╭─ Text under study

# Thread: Find simple form of algebraic expression

1. ## Find simple form of algebraic expression

Question is in the link. Just zoom it in for a clearer view. I was trying to multiply the numerator and the denominator each separate term by the denominators of the other two terms, but it was becoming too complex.
help is much appreciated!

http://img19.imageshack.us/img19/5452/69306157.jpg

Thanks,

Auger

2. $\frac{ x - 1 }{\sqrt{x} - 1 } - \frac{ x^2 - 2x -3 }{ x + 1 } - \sqrt{x} =$

$= \frac{(\sqrt{x} - 1)(\sqrt{x} + 1 )}{\sqrt{x} - 1} - \frac{(x -3)(x + 1 )}{ x + 1 } - \sqrt{x} =$

$= \sqrt{x} + 1 - ( x - 3 ) - \sqrt{x} = 4 - x$

3. Originally Posted by Auger
Question is in the link. Just zoom it in for a clearer view. I was trying to multiply the numerator and the denominator each separate term by the denominators of the other two terms, but it was becoming too complex.
help is much appreciated!

╰─
╭─ Data below

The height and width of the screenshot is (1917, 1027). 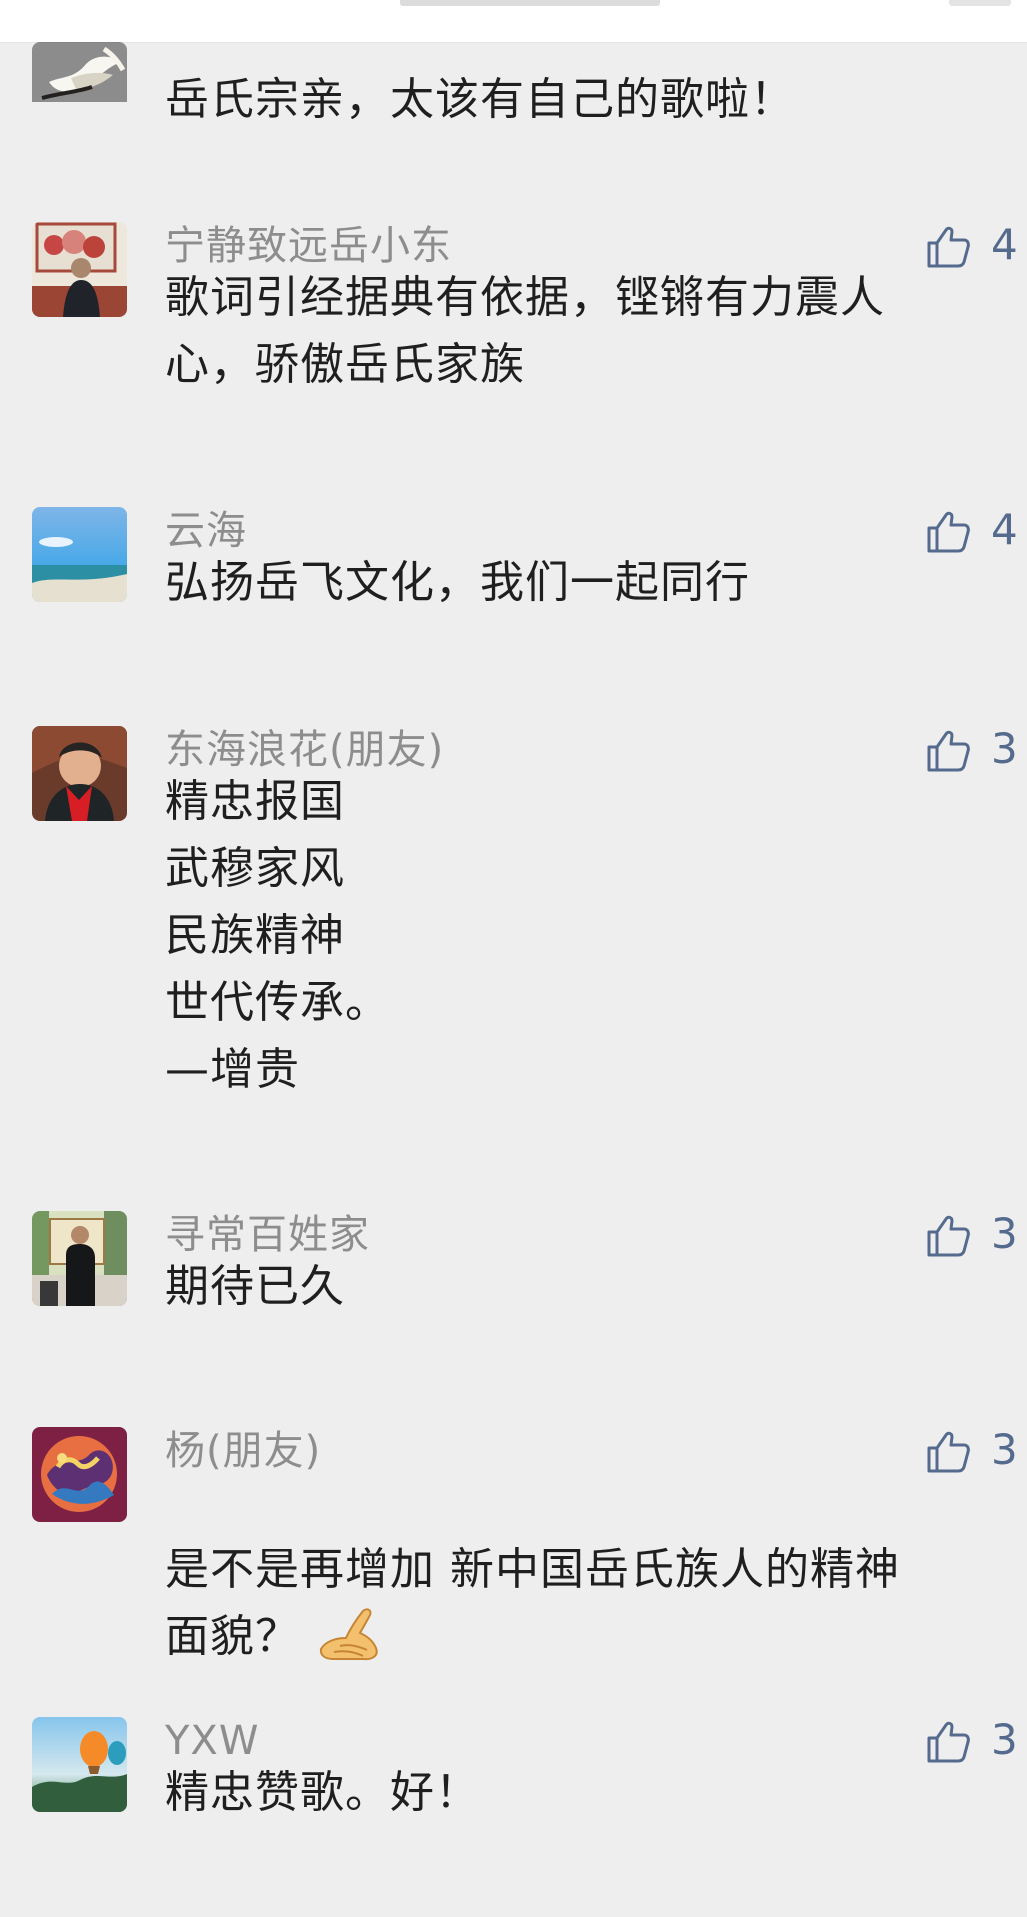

╰─

__Directive__
In the thread on simplifying an algebraic expression, shorten the paragraph in the first post that begins "Question is in the link" and keep its main facts.

__Answer section__
The question is in the link; zoom in to see it clearly. I tried multiplying each term's numerator and denominator by the other two terms' denominators, but it got too complex. Any help is appreciated!